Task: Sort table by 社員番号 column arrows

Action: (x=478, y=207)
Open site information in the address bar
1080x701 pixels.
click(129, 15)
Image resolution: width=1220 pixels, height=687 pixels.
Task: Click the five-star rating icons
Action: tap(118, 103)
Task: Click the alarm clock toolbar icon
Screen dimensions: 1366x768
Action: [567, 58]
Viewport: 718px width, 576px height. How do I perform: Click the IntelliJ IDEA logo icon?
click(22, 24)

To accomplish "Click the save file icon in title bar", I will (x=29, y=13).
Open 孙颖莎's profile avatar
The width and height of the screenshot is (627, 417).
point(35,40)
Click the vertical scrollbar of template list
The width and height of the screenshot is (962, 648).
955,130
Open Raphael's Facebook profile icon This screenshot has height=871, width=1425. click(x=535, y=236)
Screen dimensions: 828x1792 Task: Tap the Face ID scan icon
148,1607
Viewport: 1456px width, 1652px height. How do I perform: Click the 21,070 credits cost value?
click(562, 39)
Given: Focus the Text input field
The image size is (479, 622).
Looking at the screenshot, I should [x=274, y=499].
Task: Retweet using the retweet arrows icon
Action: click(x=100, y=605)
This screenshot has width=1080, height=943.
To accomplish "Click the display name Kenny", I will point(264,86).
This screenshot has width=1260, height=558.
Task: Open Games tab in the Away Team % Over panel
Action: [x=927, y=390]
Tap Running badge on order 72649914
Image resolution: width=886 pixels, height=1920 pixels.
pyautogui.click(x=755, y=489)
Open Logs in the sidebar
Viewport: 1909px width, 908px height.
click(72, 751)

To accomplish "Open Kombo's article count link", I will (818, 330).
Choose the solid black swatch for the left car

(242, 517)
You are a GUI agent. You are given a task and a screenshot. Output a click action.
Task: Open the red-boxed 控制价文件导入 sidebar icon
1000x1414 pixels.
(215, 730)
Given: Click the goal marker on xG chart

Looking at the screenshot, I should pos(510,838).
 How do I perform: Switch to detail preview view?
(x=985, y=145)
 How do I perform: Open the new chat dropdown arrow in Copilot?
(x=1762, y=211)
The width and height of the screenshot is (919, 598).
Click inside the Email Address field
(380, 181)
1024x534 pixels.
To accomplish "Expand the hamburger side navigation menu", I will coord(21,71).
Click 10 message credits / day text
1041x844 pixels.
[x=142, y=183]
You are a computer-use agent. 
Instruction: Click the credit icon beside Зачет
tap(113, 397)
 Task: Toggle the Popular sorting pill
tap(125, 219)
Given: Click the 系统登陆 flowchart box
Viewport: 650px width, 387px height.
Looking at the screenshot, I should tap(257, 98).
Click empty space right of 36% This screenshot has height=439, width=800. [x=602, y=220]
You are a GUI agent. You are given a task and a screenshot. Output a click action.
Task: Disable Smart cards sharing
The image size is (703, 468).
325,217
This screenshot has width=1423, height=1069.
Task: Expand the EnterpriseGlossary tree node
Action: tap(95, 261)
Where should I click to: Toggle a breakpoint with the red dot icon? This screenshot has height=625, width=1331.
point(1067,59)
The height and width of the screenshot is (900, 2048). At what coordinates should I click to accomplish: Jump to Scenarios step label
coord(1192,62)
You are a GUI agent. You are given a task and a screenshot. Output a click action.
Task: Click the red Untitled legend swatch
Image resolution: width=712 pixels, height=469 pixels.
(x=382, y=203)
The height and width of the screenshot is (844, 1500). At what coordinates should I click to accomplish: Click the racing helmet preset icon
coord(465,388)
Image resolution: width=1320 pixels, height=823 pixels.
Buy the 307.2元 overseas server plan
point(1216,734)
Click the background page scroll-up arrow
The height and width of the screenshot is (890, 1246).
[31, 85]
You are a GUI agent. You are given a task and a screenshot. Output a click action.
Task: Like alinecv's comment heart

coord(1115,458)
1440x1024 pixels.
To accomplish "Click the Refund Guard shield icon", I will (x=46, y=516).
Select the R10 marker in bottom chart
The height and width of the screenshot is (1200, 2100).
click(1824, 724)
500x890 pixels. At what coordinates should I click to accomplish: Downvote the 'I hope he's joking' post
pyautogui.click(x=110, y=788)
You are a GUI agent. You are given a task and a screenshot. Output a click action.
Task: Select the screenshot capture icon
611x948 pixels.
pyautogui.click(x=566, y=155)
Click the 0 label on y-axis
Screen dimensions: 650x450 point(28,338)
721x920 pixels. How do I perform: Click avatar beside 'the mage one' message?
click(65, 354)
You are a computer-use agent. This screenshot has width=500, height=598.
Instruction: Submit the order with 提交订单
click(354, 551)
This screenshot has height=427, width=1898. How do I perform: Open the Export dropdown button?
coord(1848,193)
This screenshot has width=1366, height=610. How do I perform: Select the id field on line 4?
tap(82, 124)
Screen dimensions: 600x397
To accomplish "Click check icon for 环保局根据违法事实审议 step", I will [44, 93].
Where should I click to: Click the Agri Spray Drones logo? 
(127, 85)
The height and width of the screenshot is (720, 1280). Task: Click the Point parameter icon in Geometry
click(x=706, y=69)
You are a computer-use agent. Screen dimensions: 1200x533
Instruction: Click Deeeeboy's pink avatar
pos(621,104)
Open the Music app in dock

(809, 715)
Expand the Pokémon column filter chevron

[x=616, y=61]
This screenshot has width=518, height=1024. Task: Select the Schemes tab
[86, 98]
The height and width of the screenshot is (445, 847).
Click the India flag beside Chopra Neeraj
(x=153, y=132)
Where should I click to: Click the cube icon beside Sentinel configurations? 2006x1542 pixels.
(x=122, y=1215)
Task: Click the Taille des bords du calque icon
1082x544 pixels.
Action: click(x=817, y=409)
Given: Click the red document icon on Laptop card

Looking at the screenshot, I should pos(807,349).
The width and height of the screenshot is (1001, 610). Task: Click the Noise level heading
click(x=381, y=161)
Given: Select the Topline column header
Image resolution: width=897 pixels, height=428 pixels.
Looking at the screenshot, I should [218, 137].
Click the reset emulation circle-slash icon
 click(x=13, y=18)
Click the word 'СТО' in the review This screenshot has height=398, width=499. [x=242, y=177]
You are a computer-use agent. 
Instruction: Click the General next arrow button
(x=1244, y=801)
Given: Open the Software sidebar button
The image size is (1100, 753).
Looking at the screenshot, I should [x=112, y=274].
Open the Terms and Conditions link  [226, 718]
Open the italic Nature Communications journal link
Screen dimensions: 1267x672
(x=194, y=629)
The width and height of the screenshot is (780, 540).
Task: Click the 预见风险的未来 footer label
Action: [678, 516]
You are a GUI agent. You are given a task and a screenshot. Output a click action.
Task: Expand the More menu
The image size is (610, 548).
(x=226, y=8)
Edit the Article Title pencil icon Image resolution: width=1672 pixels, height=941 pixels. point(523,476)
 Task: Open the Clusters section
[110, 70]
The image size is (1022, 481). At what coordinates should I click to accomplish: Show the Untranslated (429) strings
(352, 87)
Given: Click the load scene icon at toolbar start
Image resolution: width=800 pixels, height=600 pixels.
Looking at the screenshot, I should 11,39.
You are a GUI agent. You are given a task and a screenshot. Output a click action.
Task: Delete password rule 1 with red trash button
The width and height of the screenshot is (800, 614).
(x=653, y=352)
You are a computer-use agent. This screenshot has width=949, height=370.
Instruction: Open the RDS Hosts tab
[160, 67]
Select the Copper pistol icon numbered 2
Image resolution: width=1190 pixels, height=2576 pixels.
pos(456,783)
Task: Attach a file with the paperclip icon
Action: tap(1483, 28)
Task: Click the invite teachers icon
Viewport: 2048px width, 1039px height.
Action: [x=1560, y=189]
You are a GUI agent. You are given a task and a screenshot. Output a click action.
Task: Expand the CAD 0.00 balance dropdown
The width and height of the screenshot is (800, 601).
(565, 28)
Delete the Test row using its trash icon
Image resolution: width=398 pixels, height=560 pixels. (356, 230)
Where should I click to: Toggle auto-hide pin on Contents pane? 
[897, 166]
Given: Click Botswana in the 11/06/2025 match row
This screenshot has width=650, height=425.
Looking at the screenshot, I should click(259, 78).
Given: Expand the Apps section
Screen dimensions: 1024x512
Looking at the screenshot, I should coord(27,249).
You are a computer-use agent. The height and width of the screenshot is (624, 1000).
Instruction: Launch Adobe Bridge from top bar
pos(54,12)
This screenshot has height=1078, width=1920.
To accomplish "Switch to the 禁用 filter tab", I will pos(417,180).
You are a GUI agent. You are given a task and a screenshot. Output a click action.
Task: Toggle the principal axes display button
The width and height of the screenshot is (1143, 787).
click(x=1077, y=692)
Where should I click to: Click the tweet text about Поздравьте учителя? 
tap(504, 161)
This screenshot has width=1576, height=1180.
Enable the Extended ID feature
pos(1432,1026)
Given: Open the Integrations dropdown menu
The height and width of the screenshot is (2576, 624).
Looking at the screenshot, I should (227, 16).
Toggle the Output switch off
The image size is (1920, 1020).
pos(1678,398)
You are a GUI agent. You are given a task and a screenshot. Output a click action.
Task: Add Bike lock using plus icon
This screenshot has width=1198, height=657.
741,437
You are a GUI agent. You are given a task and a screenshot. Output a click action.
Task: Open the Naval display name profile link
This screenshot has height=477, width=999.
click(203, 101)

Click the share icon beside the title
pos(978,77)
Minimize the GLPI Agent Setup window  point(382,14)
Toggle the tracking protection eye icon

_ _ _ _ _

* **TASK DETAILS**:
Beginning with the line that has "Given: Expand the Apps section" and ending with the line that has "Task: Open the Naval", set down the lines above exactly and include no others.

* **FINISHED EXERCISE**:
Given: Expand the Apps section
Screen dimensions: 1024x512
Looking at the screenshot, I should coord(27,249).
You are a computer-use agent. The height and width of the screenshot is (624, 1000).
Instruction: Launch Adobe Bridge from top bar
pos(54,12)
This screenshot has height=1078, width=1920.
To accomplish "Switch to the 禁用 filter tab", I will pos(417,180).
You are a GUI agent. You are given a task and a screenshot. Output a click action.
Task: Toggle the principal axes display button
The width and height of the screenshot is (1143, 787).
click(x=1077, y=692)
Where should I click to: Click the tweet text about Поздравьте учителя? 
tap(504, 161)
This screenshot has width=1576, height=1180.
Enable the Extended ID feature
pos(1432,1026)
Given: Open the Integrations dropdown menu
The height and width of the screenshot is (2576, 624).
Looking at the screenshot, I should (227, 16).
Toggle the Output switch off
The image size is (1920, 1020).
pos(1678,398)
You are a GUI agent. You are given a task and a screenshot. Output a click action.
Task: Add Bike lock using plus icon
This screenshot has width=1198, height=657.
741,437
You are a GUI agent. You are given a task and a screenshot. Output a click action.
Task: Open the Naval display name profile link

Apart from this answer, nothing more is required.